Korean Racer Hae Min Choi - Indy 500, Indy Lights
2018’s Indy 500 closed with Australia’s Will Power finishing first. Takuma Sato, the first Asian driver to win the Indy 500 last year, suffered a significantly slower speed and crashed with the car ahead of him. He finished a disappointing 32nd place. Danica Patrick, who has been named as a top female driver, began her retirement from racing with a crash. On Carb Day evening of this year’s Indy 500 Race, I was able to meet Haemin Choi, a Korean race car driver. He has participated in the Indy Lights competition, considered a developmental racing series that leads to the Indy 500.
The June 2016 issue of Indy Korea highlighted the Indy Lights racing event. At that time, Haemin Choi finished in 10th place because of problems with his car. He did not compete this year, but he visited Indianapolis to watch the trends of the race, and make contacts with various racing teams. During our meeting, Haemin Choi gave his autograph to Indy Korea staff member Marcia Gascho. She first contacted him in 2016 after attending the Indy Lights Freedom 100 race.

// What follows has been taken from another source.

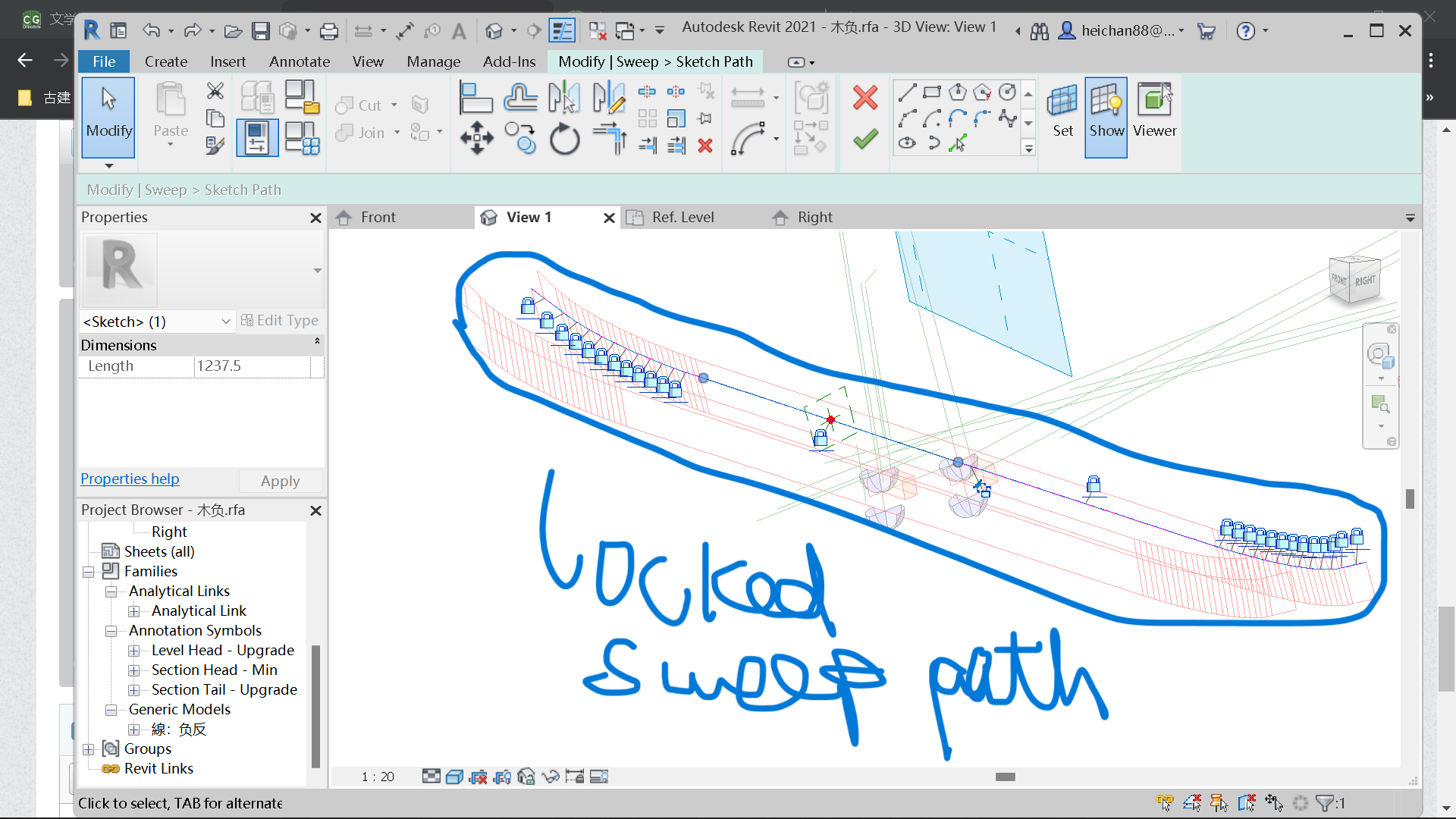The height and width of the screenshot is (819, 1456).
Task: Open the <Sketch> type selector dropdown
Action: point(225,322)
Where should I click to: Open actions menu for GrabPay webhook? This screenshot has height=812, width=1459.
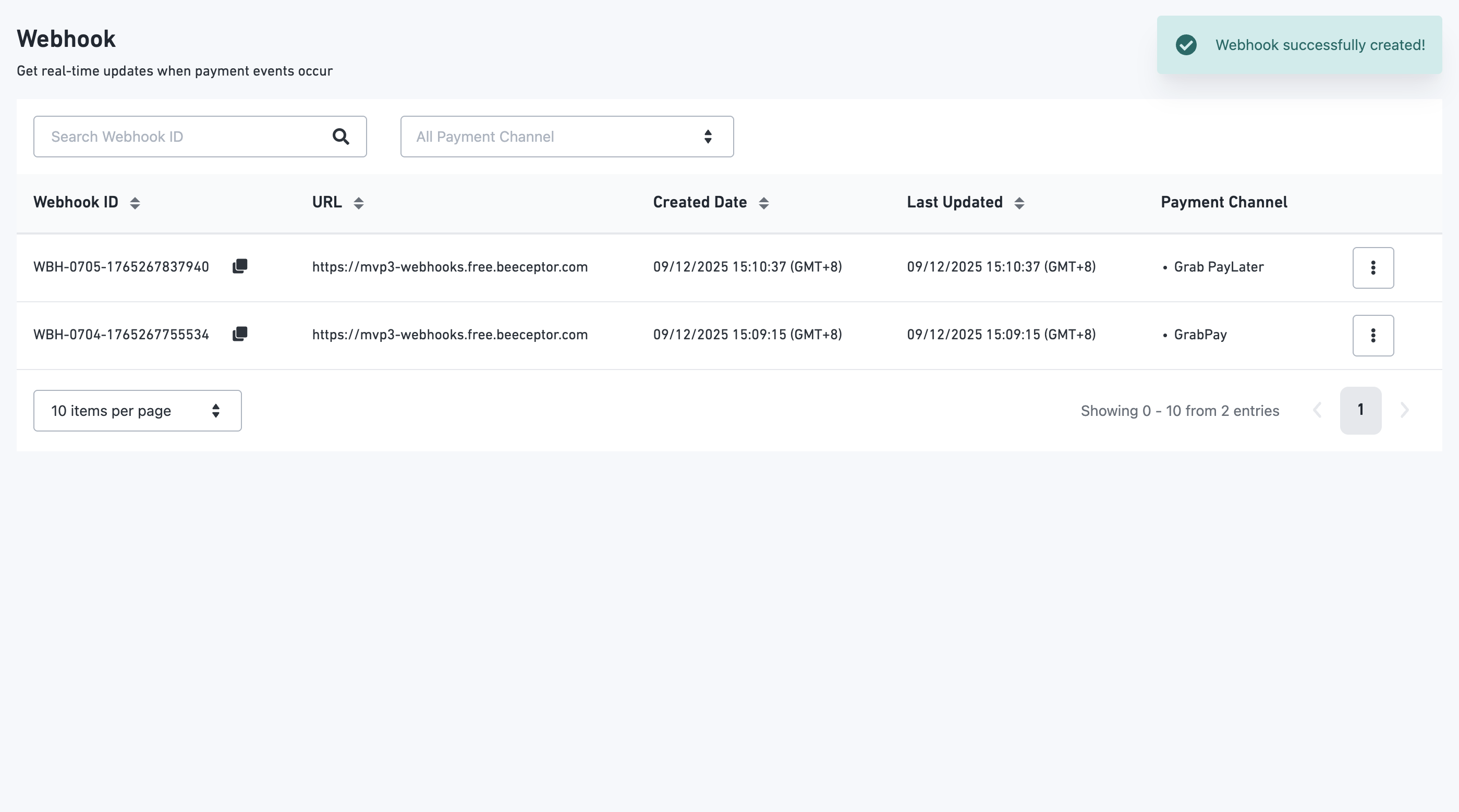1372,335
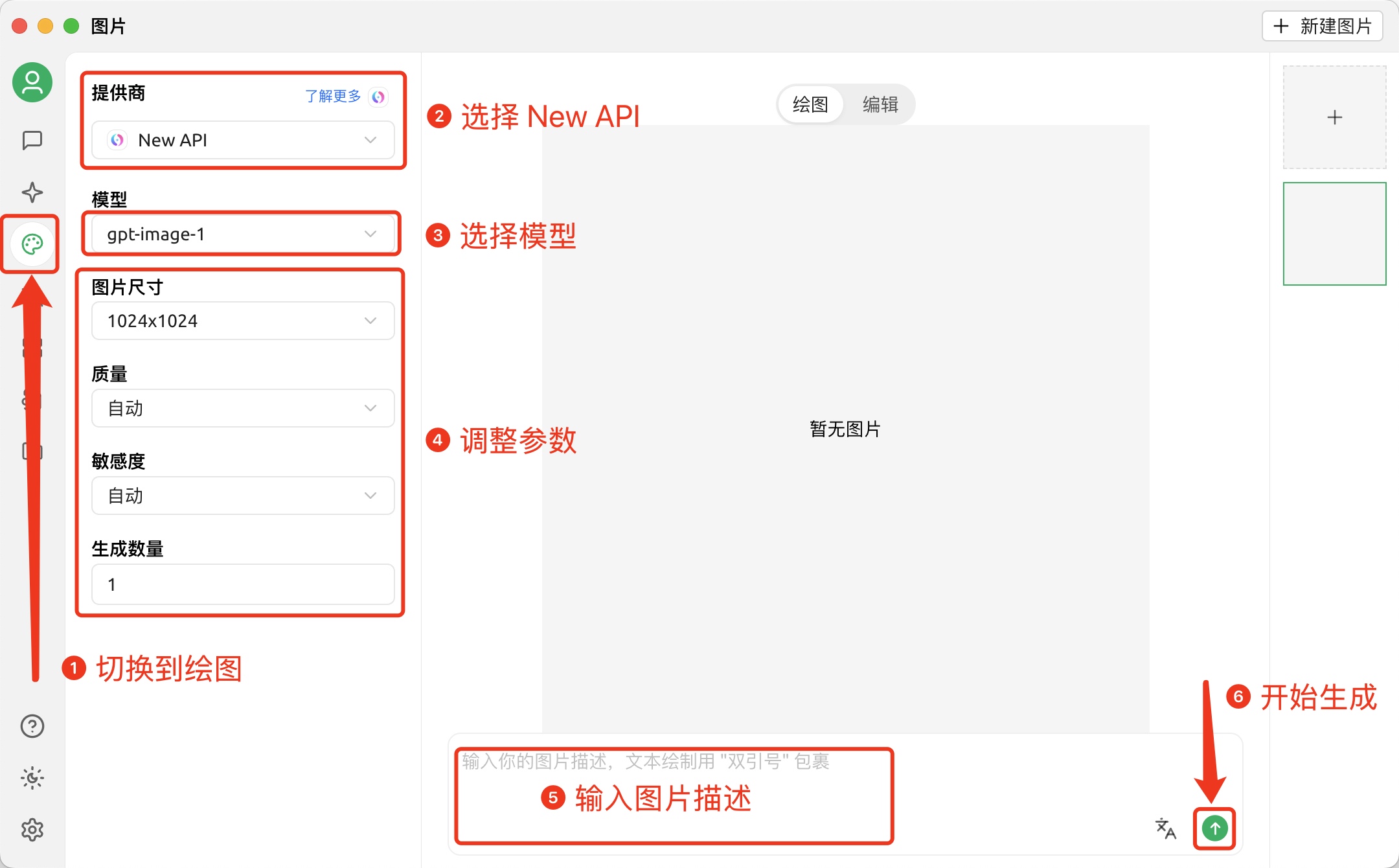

Choi, in good health, showed his English proficiency from the foreign training experiences and tournaments. Bill, his team photographer, was with him that evening. He has trained in Seoul, the U.S., Australia, and other countries. He exercises at least 3 hours a day even during the off seasons.
Ever since he was a child, Haemin Choi showed athleticism in various sports. His favorite toy was a car, so he asked his parents to let him take a go-cart ride if he earned good grades. This led him to start his racing career at the age of 13. He won various cart races and was scouted by the Formula Team for an opportunity to receive elite training. In Korea, Choi won the Formula and GT championships. Alongside the USF2000 and pro-Mazda championship, he had the privilege of entering the Indy Lights series.

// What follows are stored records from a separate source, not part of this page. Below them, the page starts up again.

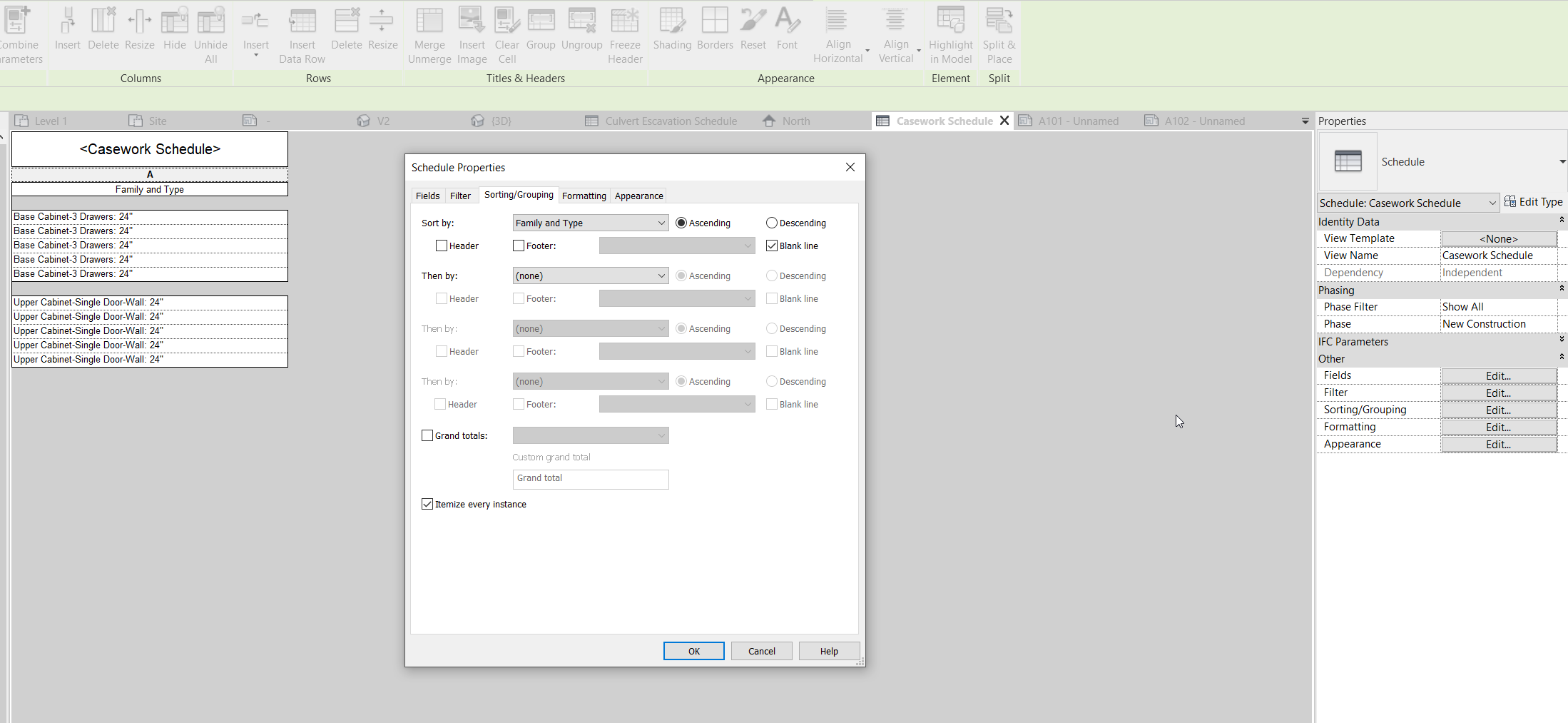
Task: Click the Custom grand total text field
Action: (590, 479)
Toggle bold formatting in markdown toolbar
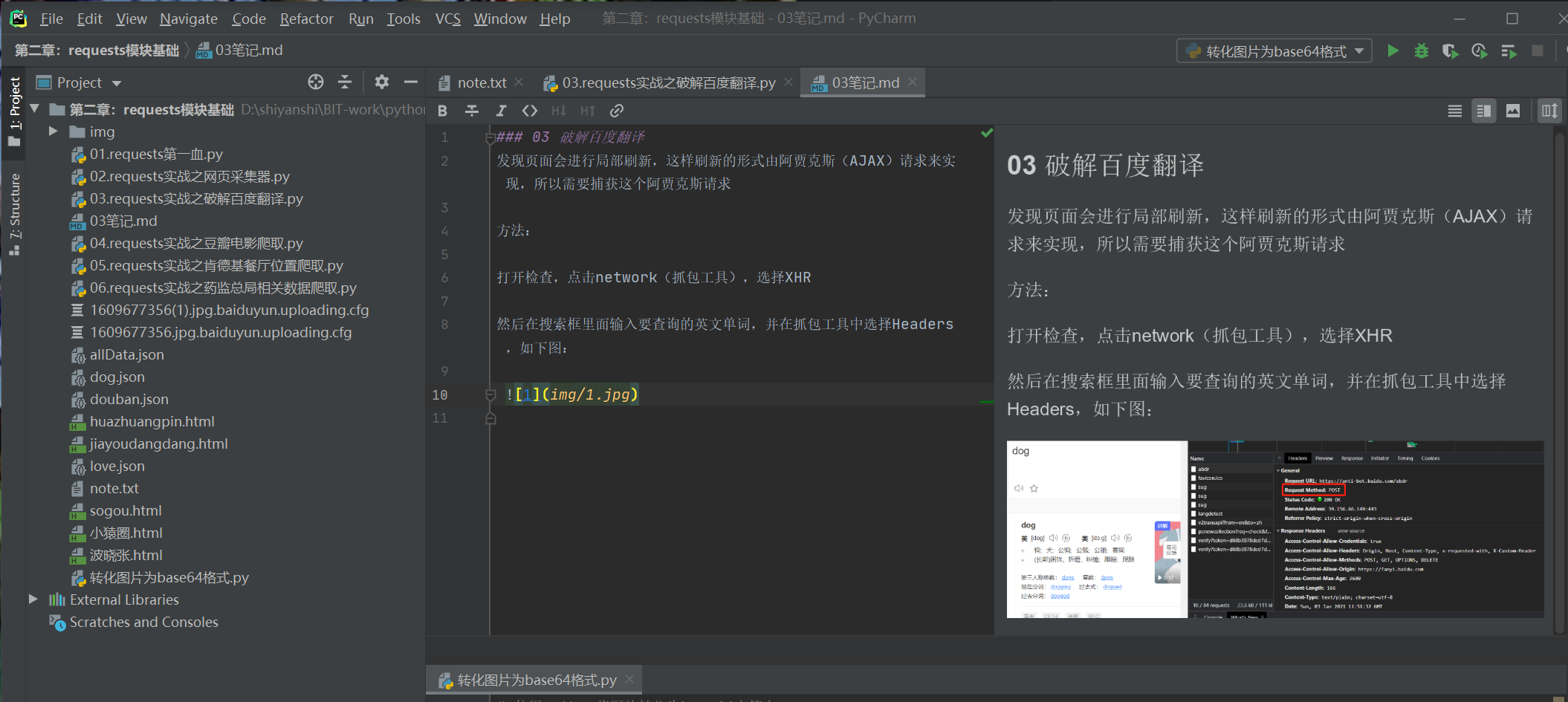Screen dimensions: 1568x702 (442, 110)
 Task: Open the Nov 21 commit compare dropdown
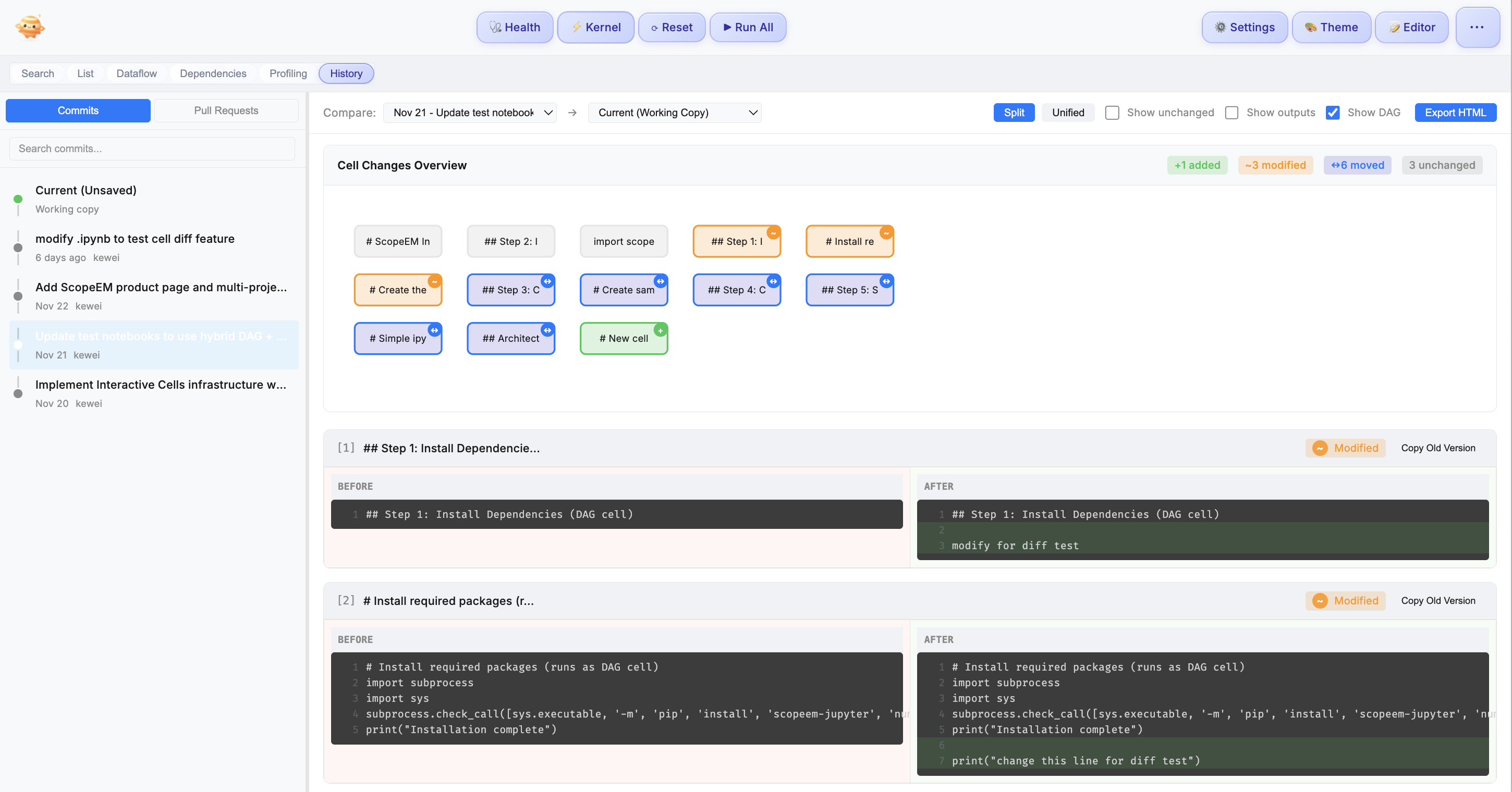(470, 112)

Racing is a costly sport because it requires expensive equipment, racing cars, and many team members. Motor racing sports are not popular in Korea in comparison to professional baseball or soccer. It is said that it’s like trying to pick a star from the sky when looking for sponsors. Until now, Haemin Choi had invested a lot of money into exhibition expenses. The Indy Lights race itself costs at least $250,000 to participate in. The costs escalate when traveling and training on other tracks. This year, he watched the Indy Lights Freedom 100 race from the stands.
It takes constant practice racing on different tracks to become more skilled, and through various experiences, you grow into a top driver. However, due to the high costs, if you only train and practice on a few tracks, it is not easy to keep up with the drivers who train more extensively. Therefore, it is difficult to step onto the Indy 500 stage. Takuma Sato of Japan started racing at a very late age of 20. With stable sponsorships and the support of large corporations in Japan, he became the first Asian to win the Indy 500. As the world’s best stage, with more than 400,000 spectators, and 375 million viewers worldwide, winning the Indy 500 is the ultimate achievement in racing.
Haemin Choi is confident that with stable sponsorships, he will be in the top 3 in the Indy Lights race series. Even with a tight training schedule, Choi’s hope is to race in the Indy 500, the highest goal a race car driver can aim for. I hope that he can quickly find sponsors and concentrate on training. I look forward to the day that the Taegeukgi will fly in the stands in Indy, and Haemin Choi, in a Taegeukgi designed helmet, will participate in the Indy 500 race.